UNC, guida per proteggere le vacanze: cosa fare prima, durante e dopo il viaggio

Agenzie viaggi on line e agenzie tradizionali non hanno alcuna differenza. Secondo il Codice del Turismo, infatti, il consumatore che acquista una vacanza sul canale web, in caso di disguidi e disagio, ha le stesse tutele e diritti di chi ha organizzato il viaggio tramite il canale tradizionale. L’Unione Nazionale Consumatori ha messo a punto una breve sintesi di consigli pratici per avere le spalle coperte prima e dopo la partenza. Innanzitutto, spiegano dall’associazione, è sempre bene avere sottomano copia del contratto che si sottoscrive, accertando che faccia chiaro riferimento alle offerte contenute nel catalogo informativo (in questo caso le indicazioni fornite da depliants e brochures saranno vincolanti per l’organizzatore. Se si sottoscrive una polizza di assicurazione, non dimenticare di leggere attentamente le condizioni contrattuali (attenzione alla previsione di franchigie, spese non rimborsabili, etc.). mettendolo per iscritto per tempo, si ha inoltre diritto ad opporsi ad eventuali richieste di ulteriori esborsi da parte dell’agenzia quando mancano meno di venti giorni alla partenza.

Durante la vacanza, nulla deve turbare il relax promesso al momento dell’acquisto. Perciò è importante segnalare e documentare ogni difformità rispetto al contratto di viaggio: qualsiasi modifica del programma o della sistemazione alberghiera legittimano il consumatore al rimborso del prezzo per la prestazione non goduta oltre al risarcimento del danno.

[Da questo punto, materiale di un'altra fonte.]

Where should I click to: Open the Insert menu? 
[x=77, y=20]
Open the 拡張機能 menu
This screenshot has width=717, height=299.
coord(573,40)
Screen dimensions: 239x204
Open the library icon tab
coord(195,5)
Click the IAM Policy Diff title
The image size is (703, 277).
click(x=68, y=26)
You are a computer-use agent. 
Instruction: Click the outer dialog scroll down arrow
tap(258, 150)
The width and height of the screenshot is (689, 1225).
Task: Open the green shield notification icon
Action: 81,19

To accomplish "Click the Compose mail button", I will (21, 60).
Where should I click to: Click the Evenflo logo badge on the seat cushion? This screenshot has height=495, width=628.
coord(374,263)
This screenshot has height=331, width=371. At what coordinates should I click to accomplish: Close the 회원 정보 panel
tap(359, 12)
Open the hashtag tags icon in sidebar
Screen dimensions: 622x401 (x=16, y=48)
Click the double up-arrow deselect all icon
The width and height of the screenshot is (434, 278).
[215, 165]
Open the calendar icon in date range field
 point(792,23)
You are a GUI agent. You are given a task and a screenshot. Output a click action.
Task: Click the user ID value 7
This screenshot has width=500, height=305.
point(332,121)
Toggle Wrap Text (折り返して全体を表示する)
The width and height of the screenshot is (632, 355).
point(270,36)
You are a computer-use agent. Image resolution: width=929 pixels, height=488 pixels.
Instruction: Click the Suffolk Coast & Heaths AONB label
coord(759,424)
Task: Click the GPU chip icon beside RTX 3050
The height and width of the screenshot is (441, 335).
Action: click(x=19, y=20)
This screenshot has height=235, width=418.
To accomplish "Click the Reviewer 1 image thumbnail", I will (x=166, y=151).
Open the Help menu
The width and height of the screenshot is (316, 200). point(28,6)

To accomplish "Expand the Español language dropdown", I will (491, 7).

Infine ecco cosa fare al rientro: entro 10 giorni, nel caso di difformità o disservizi, bisogna formalizzare un reclamo con richiesta di rimborso tramite raccomandata a.r. (o un qualsiasi strumento che consenta di provare l’avvenuto ricevimento) indirizzata all’agenzia di viaggi, al tour operator. Se si è acquistato un pacchetto turistico tutto compreso, la richiesta dovrà essere indirizzata all’organizzatore e non al singolo fornitore di servizi turistici.